Aging reflects a topological constraint: as organisms age, the high‑dimensional space of gene expression loses independent loops and voids, collapsing onto a lower‑dimensional attractor that simultaneously drives the classic hallmarks.

Mechanistic Basis

Recent work shows that aging hallmarks form an interconnected network [1] and that transcriptional shifts resemble those of long‑lived states [2]. Age‑invariant genes, enriched for protein‑stability pathways, are missing from epigenetic alteration, senescence, and extracellular‑matrix modules [3], hinting that these three processes sit at a boundary where adaptive compensation fails. Persistent homology can detect transient cell states during differentiation [4]; we propose that an analogous analysis will reveal a conserved loss of specific Betti numbers (e.g., β1 and β2) as chronological age advances.

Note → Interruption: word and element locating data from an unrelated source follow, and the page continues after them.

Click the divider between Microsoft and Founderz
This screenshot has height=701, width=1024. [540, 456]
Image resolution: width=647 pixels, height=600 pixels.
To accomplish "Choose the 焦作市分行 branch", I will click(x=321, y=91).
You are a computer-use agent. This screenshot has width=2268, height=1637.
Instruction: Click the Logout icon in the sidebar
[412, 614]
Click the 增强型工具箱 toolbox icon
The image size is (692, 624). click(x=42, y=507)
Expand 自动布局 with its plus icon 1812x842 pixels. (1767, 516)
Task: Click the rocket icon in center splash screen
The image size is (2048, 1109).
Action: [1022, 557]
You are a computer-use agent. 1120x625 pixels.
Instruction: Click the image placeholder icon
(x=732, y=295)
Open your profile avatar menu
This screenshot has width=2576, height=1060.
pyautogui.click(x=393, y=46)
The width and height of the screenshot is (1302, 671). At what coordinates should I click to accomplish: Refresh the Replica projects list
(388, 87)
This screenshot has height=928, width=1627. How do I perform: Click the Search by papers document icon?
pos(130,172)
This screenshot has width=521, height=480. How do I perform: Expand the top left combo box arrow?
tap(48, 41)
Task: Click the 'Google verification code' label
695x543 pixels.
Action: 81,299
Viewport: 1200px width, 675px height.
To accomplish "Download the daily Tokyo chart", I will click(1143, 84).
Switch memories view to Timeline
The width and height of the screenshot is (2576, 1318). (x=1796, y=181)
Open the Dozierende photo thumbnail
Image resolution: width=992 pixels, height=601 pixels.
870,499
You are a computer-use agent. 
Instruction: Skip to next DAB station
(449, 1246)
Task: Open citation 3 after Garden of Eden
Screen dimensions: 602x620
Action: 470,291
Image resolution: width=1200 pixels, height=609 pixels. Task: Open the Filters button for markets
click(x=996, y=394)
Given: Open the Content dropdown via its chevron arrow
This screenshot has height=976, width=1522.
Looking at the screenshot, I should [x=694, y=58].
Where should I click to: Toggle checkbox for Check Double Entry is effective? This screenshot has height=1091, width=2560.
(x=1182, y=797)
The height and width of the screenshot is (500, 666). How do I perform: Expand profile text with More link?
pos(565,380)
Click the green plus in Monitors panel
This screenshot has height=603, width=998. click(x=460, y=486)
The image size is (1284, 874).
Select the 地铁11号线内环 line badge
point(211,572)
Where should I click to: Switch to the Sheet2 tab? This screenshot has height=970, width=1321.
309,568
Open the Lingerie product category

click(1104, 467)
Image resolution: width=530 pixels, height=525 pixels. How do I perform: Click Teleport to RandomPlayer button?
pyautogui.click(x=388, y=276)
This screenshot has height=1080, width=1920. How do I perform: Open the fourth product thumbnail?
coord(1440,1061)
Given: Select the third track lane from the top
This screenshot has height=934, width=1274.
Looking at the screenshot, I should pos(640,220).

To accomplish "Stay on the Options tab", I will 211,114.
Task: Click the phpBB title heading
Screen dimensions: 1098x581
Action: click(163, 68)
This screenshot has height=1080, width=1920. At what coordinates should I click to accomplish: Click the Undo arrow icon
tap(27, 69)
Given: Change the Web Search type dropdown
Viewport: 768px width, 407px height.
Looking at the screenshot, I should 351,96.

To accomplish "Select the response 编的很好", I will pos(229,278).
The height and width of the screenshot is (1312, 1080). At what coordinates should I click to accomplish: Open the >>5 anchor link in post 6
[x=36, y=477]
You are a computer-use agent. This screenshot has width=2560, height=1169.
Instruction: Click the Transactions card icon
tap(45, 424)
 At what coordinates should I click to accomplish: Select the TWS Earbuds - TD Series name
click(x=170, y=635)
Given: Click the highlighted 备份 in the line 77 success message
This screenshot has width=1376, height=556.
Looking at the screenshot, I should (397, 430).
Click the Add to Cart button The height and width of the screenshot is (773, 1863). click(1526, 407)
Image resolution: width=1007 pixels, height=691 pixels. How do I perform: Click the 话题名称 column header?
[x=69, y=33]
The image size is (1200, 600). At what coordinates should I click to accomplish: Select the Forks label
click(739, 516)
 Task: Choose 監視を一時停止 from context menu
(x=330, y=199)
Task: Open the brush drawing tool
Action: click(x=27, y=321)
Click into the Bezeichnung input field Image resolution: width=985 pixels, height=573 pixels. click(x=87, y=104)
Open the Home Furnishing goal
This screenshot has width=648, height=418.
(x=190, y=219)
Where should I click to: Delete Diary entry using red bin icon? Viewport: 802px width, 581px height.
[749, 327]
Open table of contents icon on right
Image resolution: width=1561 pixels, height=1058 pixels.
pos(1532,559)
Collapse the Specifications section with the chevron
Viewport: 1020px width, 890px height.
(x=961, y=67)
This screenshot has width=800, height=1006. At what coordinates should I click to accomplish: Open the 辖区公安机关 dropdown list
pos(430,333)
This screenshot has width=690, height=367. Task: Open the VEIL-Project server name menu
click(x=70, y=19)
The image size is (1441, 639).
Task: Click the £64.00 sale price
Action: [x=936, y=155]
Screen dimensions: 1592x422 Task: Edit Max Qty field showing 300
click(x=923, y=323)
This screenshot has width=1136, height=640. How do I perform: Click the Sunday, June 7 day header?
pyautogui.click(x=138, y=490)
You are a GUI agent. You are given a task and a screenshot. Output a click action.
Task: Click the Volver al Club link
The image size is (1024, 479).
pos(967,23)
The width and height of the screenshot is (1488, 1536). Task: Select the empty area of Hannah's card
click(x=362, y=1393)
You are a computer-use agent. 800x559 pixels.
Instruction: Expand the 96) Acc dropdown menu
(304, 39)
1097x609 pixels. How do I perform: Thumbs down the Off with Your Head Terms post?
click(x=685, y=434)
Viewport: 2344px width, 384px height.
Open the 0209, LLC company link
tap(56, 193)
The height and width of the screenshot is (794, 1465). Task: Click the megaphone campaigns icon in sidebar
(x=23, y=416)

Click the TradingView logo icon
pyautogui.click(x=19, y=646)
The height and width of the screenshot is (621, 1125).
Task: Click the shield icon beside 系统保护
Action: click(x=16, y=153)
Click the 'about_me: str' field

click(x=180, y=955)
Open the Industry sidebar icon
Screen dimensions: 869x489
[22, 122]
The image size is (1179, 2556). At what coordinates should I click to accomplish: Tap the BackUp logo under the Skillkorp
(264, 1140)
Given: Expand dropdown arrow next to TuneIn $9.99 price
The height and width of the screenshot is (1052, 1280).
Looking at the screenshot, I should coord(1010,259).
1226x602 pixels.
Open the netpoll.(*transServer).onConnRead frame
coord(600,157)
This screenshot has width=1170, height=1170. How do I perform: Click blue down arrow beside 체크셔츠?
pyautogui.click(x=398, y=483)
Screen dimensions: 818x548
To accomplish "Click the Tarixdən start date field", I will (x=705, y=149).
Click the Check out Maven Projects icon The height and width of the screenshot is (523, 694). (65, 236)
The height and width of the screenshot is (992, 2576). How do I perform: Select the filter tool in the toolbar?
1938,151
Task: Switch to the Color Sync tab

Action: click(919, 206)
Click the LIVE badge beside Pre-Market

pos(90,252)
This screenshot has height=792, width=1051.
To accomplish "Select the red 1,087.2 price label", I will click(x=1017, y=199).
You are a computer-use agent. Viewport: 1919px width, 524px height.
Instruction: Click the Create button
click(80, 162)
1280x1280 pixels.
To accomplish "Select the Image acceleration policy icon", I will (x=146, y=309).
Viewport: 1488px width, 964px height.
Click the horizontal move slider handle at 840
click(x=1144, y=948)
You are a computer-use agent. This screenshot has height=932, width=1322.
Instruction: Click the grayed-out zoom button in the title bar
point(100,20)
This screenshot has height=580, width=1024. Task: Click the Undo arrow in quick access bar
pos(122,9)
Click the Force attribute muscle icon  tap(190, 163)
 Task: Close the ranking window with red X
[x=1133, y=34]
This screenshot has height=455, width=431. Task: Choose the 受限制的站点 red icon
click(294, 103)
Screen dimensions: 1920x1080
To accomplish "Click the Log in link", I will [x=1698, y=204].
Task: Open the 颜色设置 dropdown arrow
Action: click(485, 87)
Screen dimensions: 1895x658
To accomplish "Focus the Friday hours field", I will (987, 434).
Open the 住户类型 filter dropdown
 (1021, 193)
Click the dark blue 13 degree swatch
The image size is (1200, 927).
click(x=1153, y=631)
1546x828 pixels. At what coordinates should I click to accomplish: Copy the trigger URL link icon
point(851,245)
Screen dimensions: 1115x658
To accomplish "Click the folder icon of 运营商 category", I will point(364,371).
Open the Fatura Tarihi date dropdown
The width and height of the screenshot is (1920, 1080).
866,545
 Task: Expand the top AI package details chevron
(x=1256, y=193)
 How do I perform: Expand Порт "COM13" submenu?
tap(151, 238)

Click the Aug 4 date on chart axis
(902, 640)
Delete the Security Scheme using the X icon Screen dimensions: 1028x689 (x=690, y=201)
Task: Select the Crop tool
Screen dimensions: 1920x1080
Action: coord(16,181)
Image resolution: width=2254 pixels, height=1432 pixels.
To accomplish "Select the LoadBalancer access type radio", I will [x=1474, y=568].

This loss represents a Topological Lock that reduces the number of viable expression trajectories, forcing cells into a limited set of states that manifest as epigenetic drift, secretory senescence, and matrix remodeling.

Testable Predictions

1. Single‑cell RNA‑seq from multiple tissues across the lifespan will show a stereotyped, species‑specific decline in the persistence of 1‑dimensional loops (β1) and 2‑dimensional voids (β2) at a conserved physiological age, independent of genetic background.
2. Interventions known to extend lifespan (dietary restriction, rapamycin, genetic reduction of IGF‑1 signaling) will preserve higher Betti numbers longer than controls, correlating with delayed onset of the three boundary hallmarks.
3. Artificial reduction of topological complexity—e.g., CRISPRi knock‑down of genes that act as "topological organizers" such as chromatin‑loop regulators (CTCF, cohesin subunits)—will accelerate the decline in β1/β2 and precipitate early emergence of epigenetic drift, SASP, and matrix‑degrading transcripts.
4. Restoring lost topological features, for instance by overexpressing factors that promote enhancer‑promoter looping, will rescue Betti numbers and attenuate hallmark progression without directly altering any single hallmark.

Potential Experiments

• Perform time‑resolved scRNA‑seq on mouse liver, brain, and muscle from 2 mo to 30 mo; compute persistent homology barcodes for each cohort and track β1/β2 trajectories.
• Compare wild‑type mice to those on a 30 % calorie‑restricted diet; test whether the age at which β1 falls below a threshold is shifted.
• Use inducible shRNA against CTCF in adult mice; measure hallmarks (DNA methylation clocks, p16^Ink4a^ SASP, collagen‑crosslinking) and persistent homology at 6 mo and 12 mo.
• In parallel, over‑express the looping factor Mediator subunit MED1 in aged mice and assess whether β1/β2 recover and hallmark scores improve.

Possible Confounds

Technical noise can distort homology estimates; we will mitigate this by using robust dimensionality reduction (e.g., scVI) and bootstrapping barcode stability. Cell‑type composition shifts could masquerade as topological loss; therefore analyses will be restricted to matched cell‑type clusters or performed on integrated multi‑omics data.

If the predicted dimensional collapse fails to appear across species or interventions, the hypothesis of a topological upstream controller will be falsified, steering research back toward molecular‑centric models.